> [BRIEF]: The goal is to restate all of the records below word for word.

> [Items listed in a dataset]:
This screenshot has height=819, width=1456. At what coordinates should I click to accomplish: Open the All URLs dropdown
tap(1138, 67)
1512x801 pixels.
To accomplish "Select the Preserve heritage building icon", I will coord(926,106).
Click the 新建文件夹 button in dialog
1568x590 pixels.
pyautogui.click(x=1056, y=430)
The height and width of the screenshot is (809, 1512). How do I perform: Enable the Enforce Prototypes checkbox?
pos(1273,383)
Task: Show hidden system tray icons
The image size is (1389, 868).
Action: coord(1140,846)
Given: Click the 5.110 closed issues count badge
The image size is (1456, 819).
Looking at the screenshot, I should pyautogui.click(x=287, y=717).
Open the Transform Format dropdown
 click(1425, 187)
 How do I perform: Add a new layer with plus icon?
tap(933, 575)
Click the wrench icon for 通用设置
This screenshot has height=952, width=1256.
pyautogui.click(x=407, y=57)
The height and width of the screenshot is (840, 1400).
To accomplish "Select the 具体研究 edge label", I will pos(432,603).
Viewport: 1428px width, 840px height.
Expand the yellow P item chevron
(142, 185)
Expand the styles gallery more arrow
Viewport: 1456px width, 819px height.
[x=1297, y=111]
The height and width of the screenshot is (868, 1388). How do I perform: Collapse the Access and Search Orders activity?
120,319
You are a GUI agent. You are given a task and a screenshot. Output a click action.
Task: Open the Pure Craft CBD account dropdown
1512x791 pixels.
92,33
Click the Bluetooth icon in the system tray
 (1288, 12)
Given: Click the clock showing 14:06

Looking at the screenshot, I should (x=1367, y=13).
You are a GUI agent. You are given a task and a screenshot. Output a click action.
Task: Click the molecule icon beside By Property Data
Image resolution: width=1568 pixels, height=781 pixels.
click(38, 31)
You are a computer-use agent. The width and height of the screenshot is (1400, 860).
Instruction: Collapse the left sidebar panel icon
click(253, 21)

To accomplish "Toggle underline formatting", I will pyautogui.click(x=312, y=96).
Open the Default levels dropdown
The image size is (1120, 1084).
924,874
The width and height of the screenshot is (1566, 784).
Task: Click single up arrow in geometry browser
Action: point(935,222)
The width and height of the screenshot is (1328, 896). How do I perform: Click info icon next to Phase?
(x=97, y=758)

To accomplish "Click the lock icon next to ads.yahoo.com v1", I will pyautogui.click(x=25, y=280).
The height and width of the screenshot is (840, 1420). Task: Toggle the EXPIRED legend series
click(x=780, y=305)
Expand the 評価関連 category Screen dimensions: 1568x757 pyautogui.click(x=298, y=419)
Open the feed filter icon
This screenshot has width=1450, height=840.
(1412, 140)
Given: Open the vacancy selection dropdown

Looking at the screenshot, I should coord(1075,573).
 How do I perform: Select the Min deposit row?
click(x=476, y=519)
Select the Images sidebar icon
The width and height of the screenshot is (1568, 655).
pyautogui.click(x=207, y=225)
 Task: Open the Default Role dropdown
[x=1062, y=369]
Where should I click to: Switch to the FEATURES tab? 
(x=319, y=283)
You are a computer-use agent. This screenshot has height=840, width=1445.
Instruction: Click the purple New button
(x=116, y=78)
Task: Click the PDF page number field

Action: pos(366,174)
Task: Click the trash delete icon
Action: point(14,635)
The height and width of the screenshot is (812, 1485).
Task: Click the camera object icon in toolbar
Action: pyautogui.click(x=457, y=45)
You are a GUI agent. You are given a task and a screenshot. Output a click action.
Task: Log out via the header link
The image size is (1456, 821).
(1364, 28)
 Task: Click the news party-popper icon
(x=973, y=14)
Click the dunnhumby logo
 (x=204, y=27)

> [WRITTEN ANSWER]:
This screenshot has height=819, width=1456. At what coordinates should I click to accomplish: Open the All URLs dropdown
tap(1138, 67)
1512x801 pixels.
To accomplish "Select the Preserve heritage building icon", I will coord(926,106).
Click the 新建文件夹 button in dialog
1568x590 pixels.
pyautogui.click(x=1056, y=430)
The height and width of the screenshot is (809, 1512). How do I perform: Enable the Enforce Prototypes checkbox?
pos(1273,383)
Task: Show hidden system tray icons
The image size is (1389, 868).
Action: coord(1140,846)
Given: Click the 5.110 closed issues count badge
The image size is (1456, 819).
Looking at the screenshot, I should pyautogui.click(x=287, y=717).
Open the Transform Format dropdown
 click(1425, 187)
 How do I perform: Add a new layer with plus icon?
tap(933, 575)
Click the wrench icon for 通用设置
This screenshot has height=952, width=1256.
pyautogui.click(x=407, y=57)
The height and width of the screenshot is (840, 1400).
To accomplish "Select the 具体研究 edge label", I will pos(432,603).
Viewport: 1428px width, 840px height.
Expand the yellow P item chevron
(142, 185)
Expand the styles gallery more arrow
Viewport: 1456px width, 819px height.
[x=1297, y=111]
The height and width of the screenshot is (868, 1388). How do I perform: Collapse the Access and Search Orders activity?
120,319
You are a GUI agent. You are given a task and a screenshot. Output a click action.
Task: Open the Pure Craft CBD account dropdown
1512x791 pixels.
92,33
Click the Bluetooth icon in the system tray
 (1288, 12)
Given: Click the clock showing 14:06

Looking at the screenshot, I should (x=1367, y=13).
You are a GUI agent. You are given a task and a screenshot. Output a click action.
Task: Click the molecule icon beside By Property Data
Image resolution: width=1568 pixels, height=781 pixels.
click(38, 31)
You are a computer-use agent. The width and height of the screenshot is (1400, 860).
Instruction: Collapse the left sidebar panel icon
click(253, 21)

To accomplish "Toggle underline formatting", I will pyautogui.click(x=312, y=96).
Open the Default levels dropdown
The image size is (1120, 1084).
924,874
The width and height of the screenshot is (1566, 784).
Task: Click single up arrow in geometry browser
Action: point(935,222)
The width and height of the screenshot is (1328, 896). How do I perform: Click info icon next to Phase?
(x=97, y=758)

To accomplish "Click the lock icon next to ads.yahoo.com v1", I will pyautogui.click(x=25, y=280).
The height and width of the screenshot is (840, 1420). Task: Toggle the EXPIRED legend series
click(x=780, y=305)
Expand the 評価関連 category Screen dimensions: 1568x757 pyautogui.click(x=298, y=419)
Open the feed filter icon
This screenshot has width=1450, height=840.
(1412, 140)
Given: Open the vacancy selection dropdown

Looking at the screenshot, I should coord(1075,573).
 How do I perform: Select the Min deposit row?
click(x=476, y=519)
Select the Images sidebar icon
The width and height of the screenshot is (1568, 655).
pyautogui.click(x=207, y=225)
 Task: Open the Default Role dropdown
[x=1062, y=369]
Where should I click to: Switch to the FEATURES tab? 
(x=319, y=283)
You are a computer-use agent. This screenshot has height=840, width=1445.
Instruction: Click the purple New button
(x=116, y=78)
Task: Click the PDF page number field

Action: pos(366,174)
Task: Click the trash delete icon
Action: point(14,635)
The height and width of the screenshot is (812, 1485).
Task: Click the camera object icon in toolbar
Action: pyautogui.click(x=457, y=45)
You are a GUI agent. You are given a task and a screenshot. Output a click action.
Task: Log out via the header link
The image size is (1456, 821).
(1364, 28)
 Task: Click the news party-popper icon
(x=973, y=14)
Click the dunnhumby logo
 (x=204, y=27)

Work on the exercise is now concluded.